The pound may be in freefall but England's dynamic duo have taken the Twenty20 world into seven figures

England's leading players Andrew Flintoff and Kevin Pietersen can delight in their good fortune in having become the world's first £1m cricketers. Photograph: Matt Dunham/AP

Thanks to the parlous state of the pound, we all woke up today to discover that Andrew Flintoff and Kevin Pietersen had become the world's first £1m cricketers. Because sterling is bumping along at about 1.46 to the dollar, they squeeze in at about £1.06m. It's awfully kind of Gordon Brown to preside over such a run on the pound so that we all have something nice to celebrate.
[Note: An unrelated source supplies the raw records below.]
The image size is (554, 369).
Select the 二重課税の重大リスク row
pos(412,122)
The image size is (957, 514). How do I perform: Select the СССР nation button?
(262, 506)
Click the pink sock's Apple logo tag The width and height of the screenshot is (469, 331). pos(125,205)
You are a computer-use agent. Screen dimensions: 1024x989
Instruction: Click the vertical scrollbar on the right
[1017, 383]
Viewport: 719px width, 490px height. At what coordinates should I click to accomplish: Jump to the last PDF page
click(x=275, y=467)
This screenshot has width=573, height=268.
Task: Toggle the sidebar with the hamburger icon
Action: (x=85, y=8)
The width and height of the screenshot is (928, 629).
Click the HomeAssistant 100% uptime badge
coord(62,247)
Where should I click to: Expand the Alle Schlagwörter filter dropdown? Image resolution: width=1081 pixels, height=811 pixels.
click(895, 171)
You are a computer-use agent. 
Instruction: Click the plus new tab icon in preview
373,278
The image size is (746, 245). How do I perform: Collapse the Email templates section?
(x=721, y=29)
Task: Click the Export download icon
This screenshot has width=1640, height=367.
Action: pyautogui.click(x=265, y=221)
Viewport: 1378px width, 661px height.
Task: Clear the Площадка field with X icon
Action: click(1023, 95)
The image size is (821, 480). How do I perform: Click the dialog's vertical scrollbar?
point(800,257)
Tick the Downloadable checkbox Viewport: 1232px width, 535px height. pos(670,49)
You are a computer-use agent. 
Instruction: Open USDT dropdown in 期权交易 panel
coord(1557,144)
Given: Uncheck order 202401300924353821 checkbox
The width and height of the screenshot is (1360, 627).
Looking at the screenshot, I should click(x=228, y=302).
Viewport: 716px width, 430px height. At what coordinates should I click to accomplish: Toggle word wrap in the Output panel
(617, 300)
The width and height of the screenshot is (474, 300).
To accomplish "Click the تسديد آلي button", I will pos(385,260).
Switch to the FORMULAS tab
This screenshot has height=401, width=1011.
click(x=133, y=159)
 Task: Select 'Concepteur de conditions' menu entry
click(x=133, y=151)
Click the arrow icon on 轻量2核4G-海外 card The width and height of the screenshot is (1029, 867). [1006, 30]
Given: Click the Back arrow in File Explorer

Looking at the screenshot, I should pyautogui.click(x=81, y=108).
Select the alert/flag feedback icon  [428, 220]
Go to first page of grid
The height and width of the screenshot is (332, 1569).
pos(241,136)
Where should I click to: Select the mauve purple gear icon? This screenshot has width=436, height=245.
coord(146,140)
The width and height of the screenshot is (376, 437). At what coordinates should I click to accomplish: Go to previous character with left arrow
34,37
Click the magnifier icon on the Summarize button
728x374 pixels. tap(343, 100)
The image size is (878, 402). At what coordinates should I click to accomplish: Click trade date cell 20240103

If Flintoff and Pietersen had been sold for $1.55m this time last year, we might all have shrugged and said: 'Yes, well, it might well be a record, but it's only worth £800,000. It's hardly worth getting out of bed for. On balance, it must be far more fun to be a geography teacher."

One thing is certain, envy will be rife down the pub tonight. People who can't name more than half the England side will be staring into their pints and moaning: "No cricketer is worth that sort of money." At least it will change the conversation from how all the immigrants should go home. Or perhaps, in KP's case, the conversations will intertwine and his bounty will take on vaguely racist undertones: "He should get back to South Africa and let one of our lads not be worth the money instead."

All this grumbling is uncalled for. If an Indian franchise wants to splash the cash then good luck to all of them. The IPL, as its administrators like to boast, is a classic example of the free market. You are paid what someone thinks you are worth. It is just that, in the free market, no one has a clue any more what anything – or anyone – is really worth.

Barclays were valued at about £15bn at the start of November but only about £4bn last week as shareholders sold in droves. Perhaps they should bundle up some unwanted players like Luke Wright, Samit Patel and any number of Australian state players and flog them off to Deccan Chargers as triple-A securities.

In fact, it would be far more fun if cricketers were turned into public companies, with their value ruled entirely by their share price. Then if Pietersen slogged one up in the air on 97, or Flintoff got out early, you could not only curse at the TV screen but get on the phone and ring your broker.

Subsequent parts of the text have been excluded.